Secondo la leadership comunista, la probabilità di una guerra con gli Stati capitalisti era alta, e questo richiedeva un riarmo completo. Ma all’inizio dell’industrializzazione, l’Urss non aveva le attrezzature necessarie: bisognava partire da zero. Servivano macchinari per produrre i macchinari delle fabbriche. Quindi l’attrezzatura venne acquistata dagli stessi “Stati capitalisti” dell’Europa e degli Stati Uniti.

Nel 1929-1932, l’impresa di costruzioni statunitense “Albert Kahn Inc.” costruì oltre 500 impianti e fabbriche in Urss: officine di trattori a Stalingrado, Cheljabinsk, Kharkov, stabilimenti automobilistici a Mosca e Nizhnij Novgorod, industrie varie a Stalingrado e Sverdlovsk, acciaierie a Kuznetsk, Magnitogorsk, Nizhnij Tagil, ecc.
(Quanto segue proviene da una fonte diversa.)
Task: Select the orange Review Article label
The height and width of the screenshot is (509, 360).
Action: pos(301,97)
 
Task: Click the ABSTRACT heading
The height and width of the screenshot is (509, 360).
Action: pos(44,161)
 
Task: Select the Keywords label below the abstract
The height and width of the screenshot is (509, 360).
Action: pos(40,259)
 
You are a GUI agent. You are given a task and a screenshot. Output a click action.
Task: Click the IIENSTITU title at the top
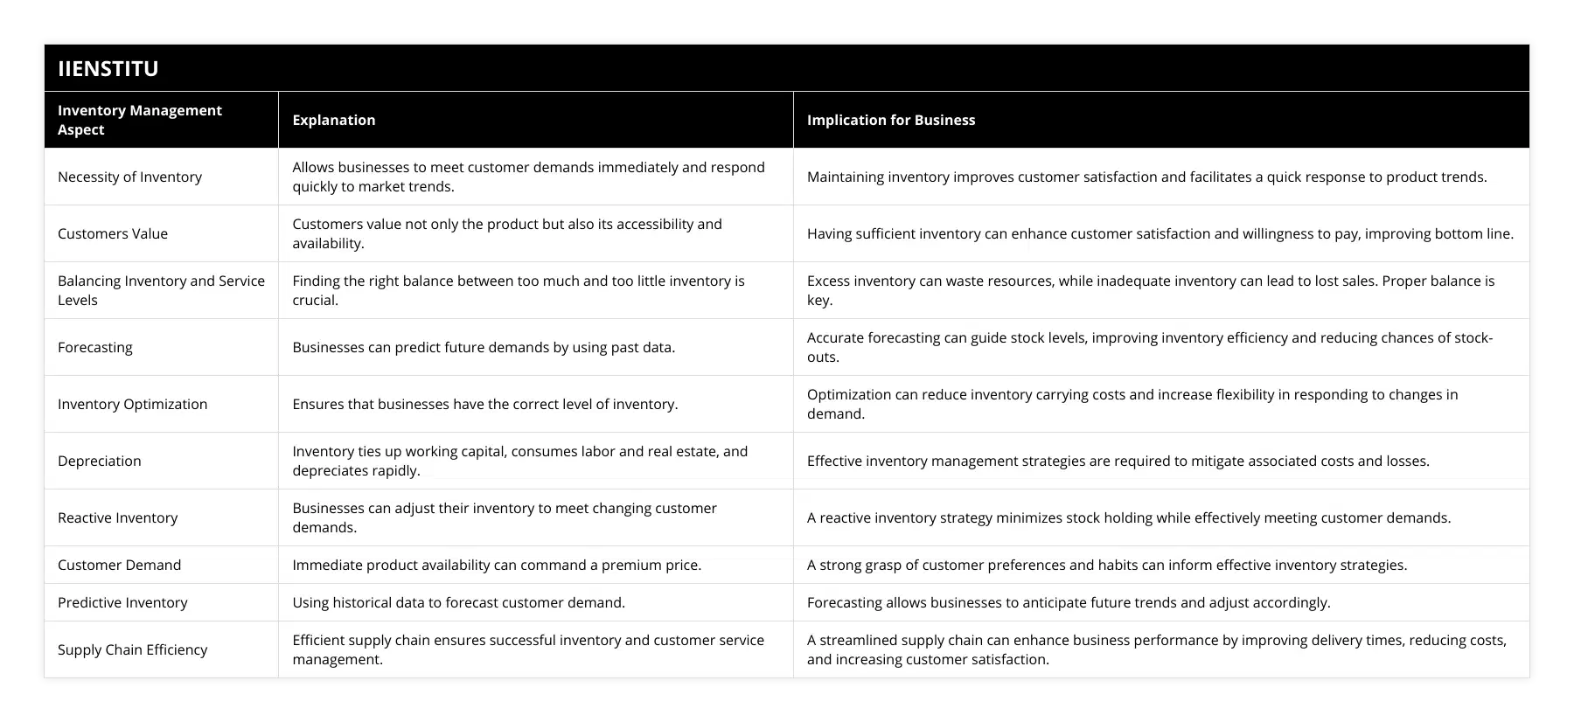108,68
Un operaio dell'acciaieria di Magnitogorsk, 1937

Nel 1931, l’Urss effettuò ordini in Germania per la somma di 919 milioni di marchi tedeschi: acquistò la metà di tutto il ferro esportato dai tedeschi, il 70% delle macchine tedesche per la lavorazione dei metalli, il 90% delle loro turbine a vapore e a gas e delle forge e delle presse.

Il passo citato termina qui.